◆ What needs to be done: While you copy the lines below, skip the pictures and keep the rest exact.

[[ Working data, beginning ]]

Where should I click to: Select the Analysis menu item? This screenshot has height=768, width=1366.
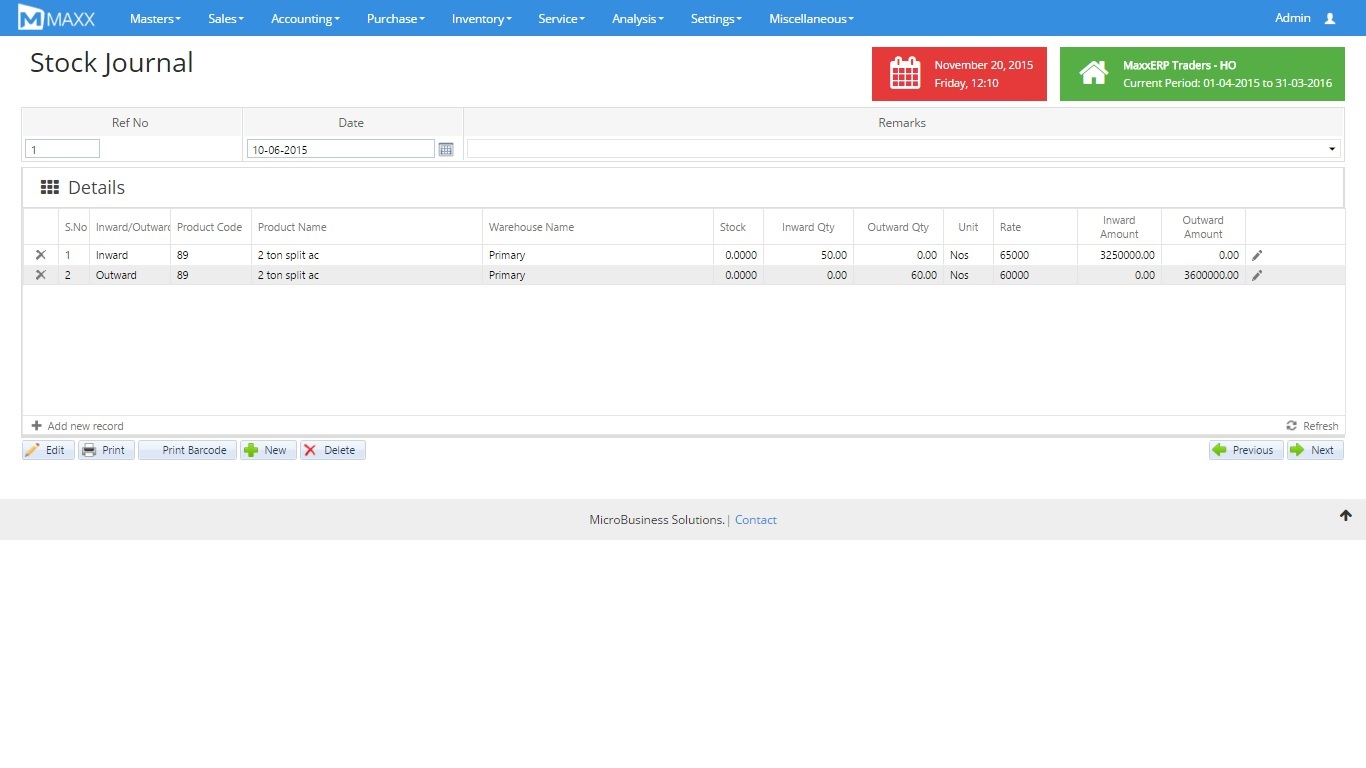(x=637, y=19)
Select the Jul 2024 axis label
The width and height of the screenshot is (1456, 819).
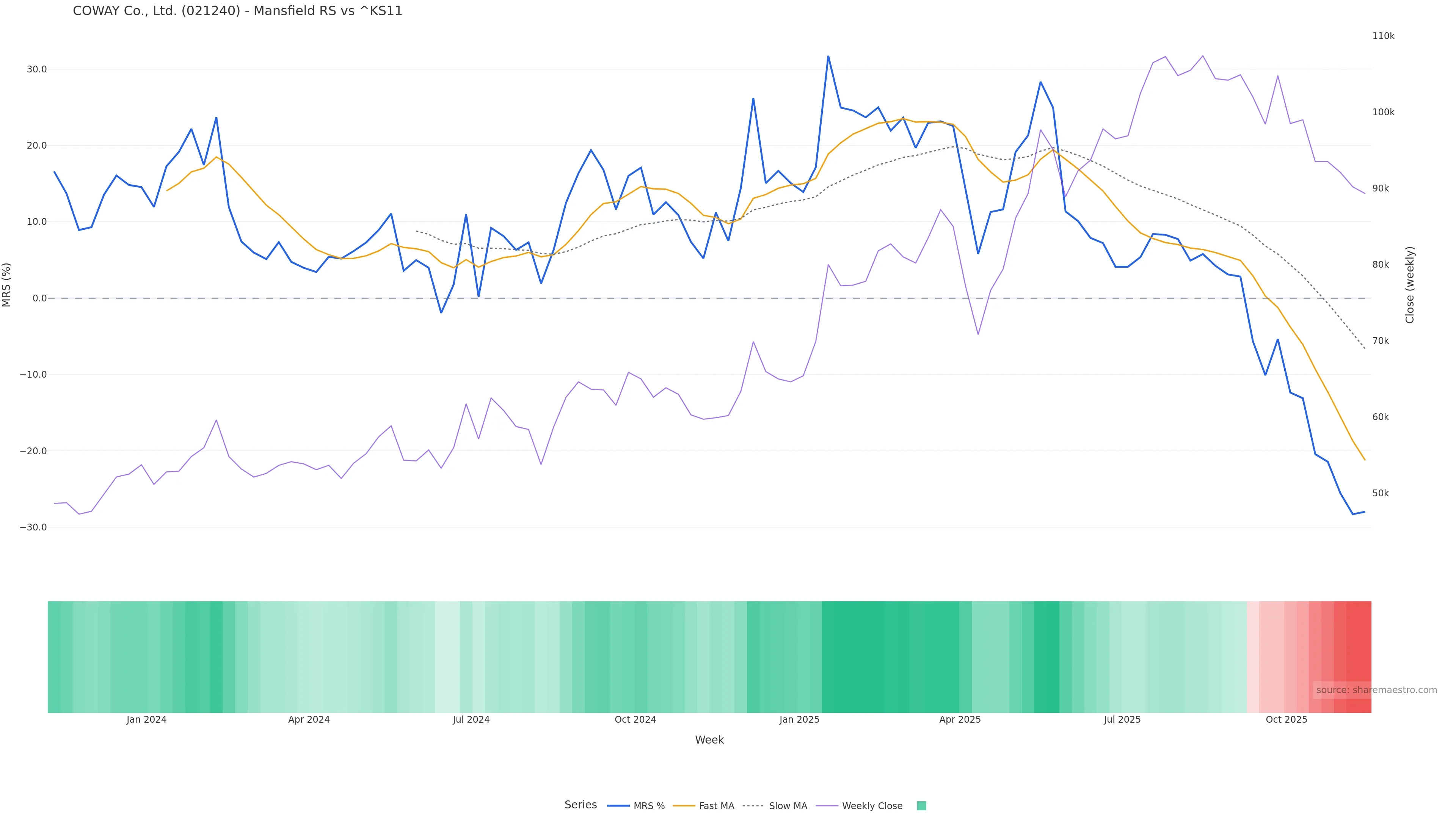[471, 720]
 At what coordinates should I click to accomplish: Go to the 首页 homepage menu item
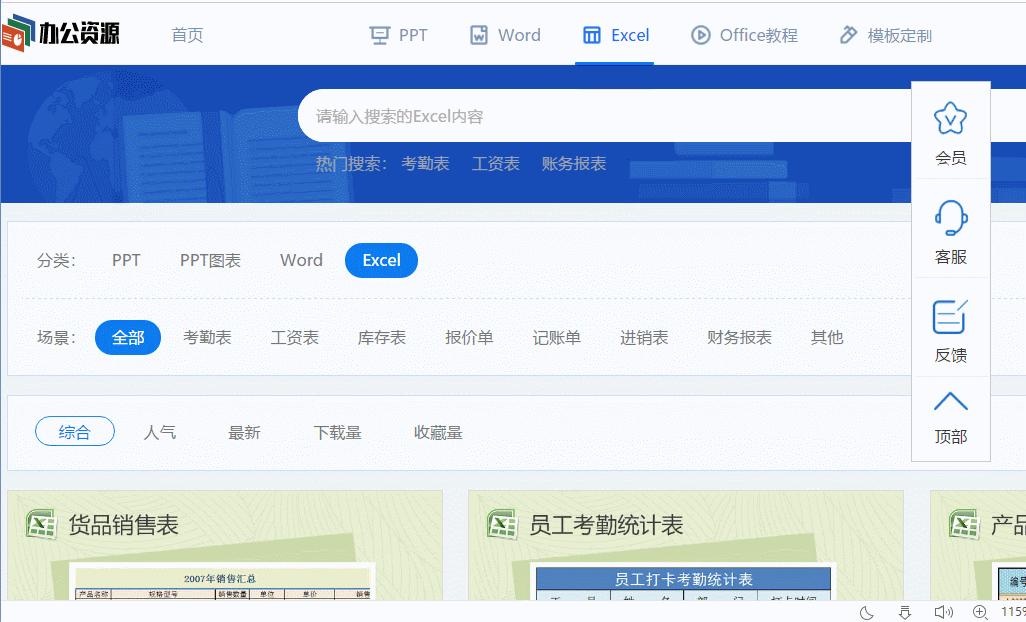pyautogui.click(x=186, y=33)
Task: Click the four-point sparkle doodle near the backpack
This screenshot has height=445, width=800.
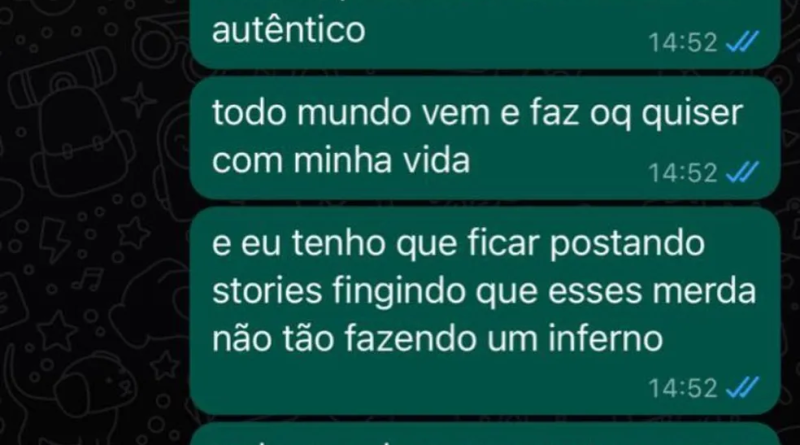Action: [x=139, y=98]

[[ Working data, end ]]

◆ Expected answer:
Where should I click to: Select the Analysis menu item? This screenshot has height=768, width=1366.
(x=637, y=19)
Select the Jul 2024 axis label
The width and height of the screenshot is (1456, 819).
[471, 720]
 At what coordinates should I click to accomplish: Go to the 首页 homepage menu item
pyautogui.click(x=186, y=33)
Task: Click the four-point sparkle doodle near the backpack
This screenshot has height=445, width=800.
Action: [x=139, y=98]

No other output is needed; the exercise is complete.